Avast and AVG browser extensions caught collecting user data

Avg Avast Logo - Featured image

Online security browser plug-ins created by Avast and AVG to protect users have been caught spying on them instead.   

The culprits, Avast Online Security, Avast SafePrice, AVG Online Security, and AVG SafePrice, were found to be unnecessarily collecting vast amounts of data about users’ browsing history.   

Wladimir Palant, creator of AdBlock Plus, first broke the news back in an October blog post, but reported the violations to Mozilla and Google just last week. 

By examining network traffic, Palant learned that the free antivirus solutions were transmitting users’ browsing history, visited URLs, frequency of website visits, and operating system versions.
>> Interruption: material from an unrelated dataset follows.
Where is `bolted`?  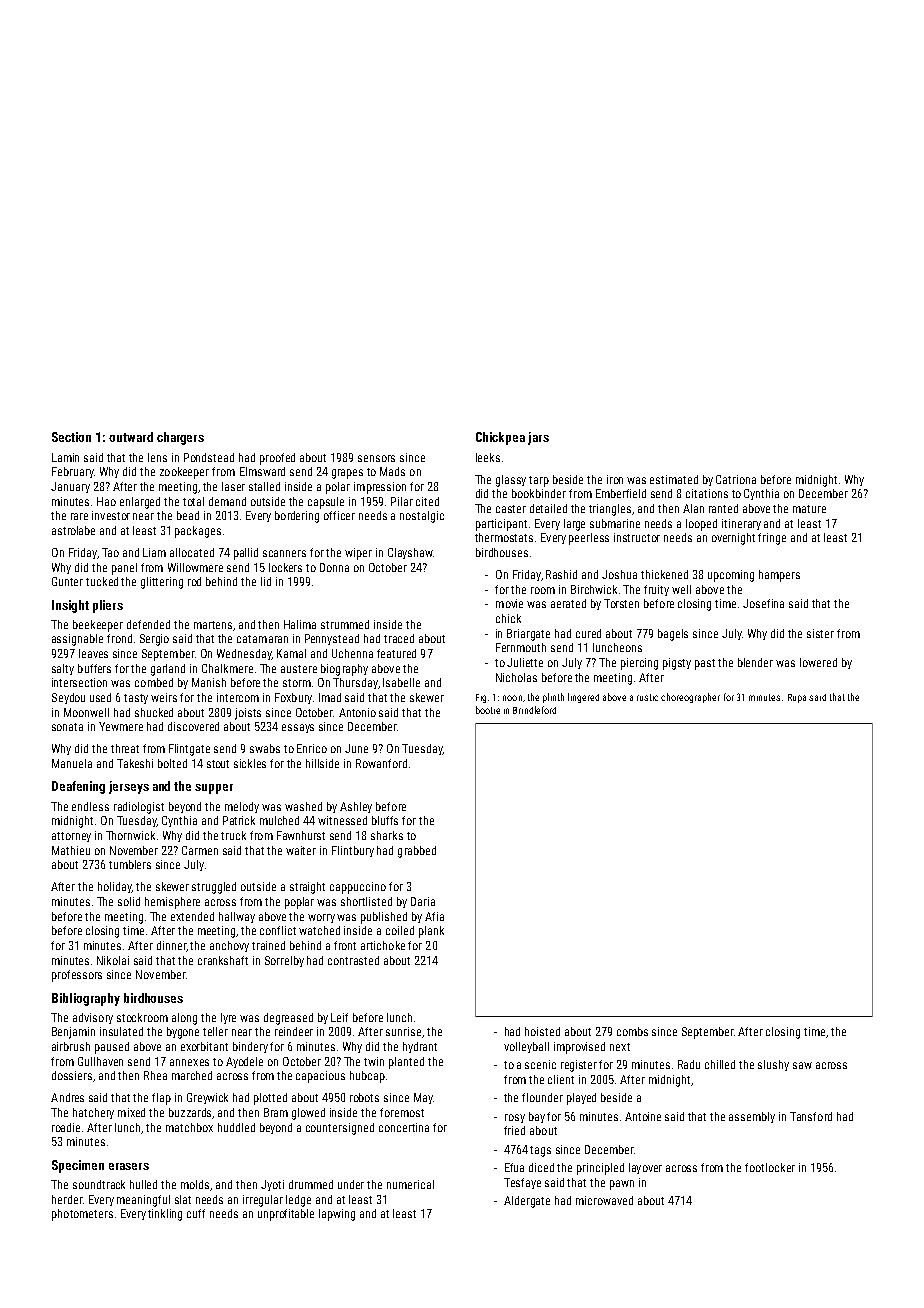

Before Palant’s blog post, Avast’s privacy policy included language that has since disappeared from the text: “We collect device and network data from all users. We collect and retain only the data we need to provide functionality, monitor product and service performance, conduct research, diagnose and repair crashes, detect bugs, and fix vulnerabilities in security or operations (in other words, fulfil [sic] our contract with you to provision the service),” the page read. 

Since then, Avast said that it was working with Mozilla on updating its add-ons.

Mozilla responded to the news by removing the problematic extensions from its add-on store. However, Mozilla has not blacklisted the extensions, confirming that they are still talking to Avast.  

Meanwhile, the extensions are still live on Chrome. Google has yet to make a statement on the matter.